An imposing four metres high and 14 metres wide, Cup of life 2023 (illustrated) is a curtain of almost 2000 cast-metal grinning skulls that combines painter Nomin Bold’s use of Buddhist symbolism with sculptor Ochirbold Ayurzana’s practice as a metalworker currently on display in 'The 11th Asia Pacific Triennial of Contemporary Art'. The skulls’ countenance is both grim and gleeful, their raw metallic patina accentuates the fleshy pink of their protruding tongues, bared gums, flared nostrils and gaping eye sockets, which variously number one, two or three.

Watch | Installation time-lapse

For the artists, skulls are ‘life cups’: vessels for human souls and consciousness that are confined within the human form. They represent subcultural currency and a convergence of European and Buddhist aesthetic traditions, where the skull is a memento mori, or a reminder of mortality, and a talisman warning against attachment to selfhood.
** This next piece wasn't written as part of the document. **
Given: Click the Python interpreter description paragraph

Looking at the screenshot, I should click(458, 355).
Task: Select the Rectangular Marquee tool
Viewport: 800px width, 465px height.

The two-eyed skulls represent the human, hovering between the single eye of evil and the three eyes of godliness.

Their curiously rhythmic arrangement is based on the system of dots, dashes and spaces of Morse code, transliterated from four stanzas of ‘Hymn to the universe’, a nineteenth-century poem invoking karmic cyclical states.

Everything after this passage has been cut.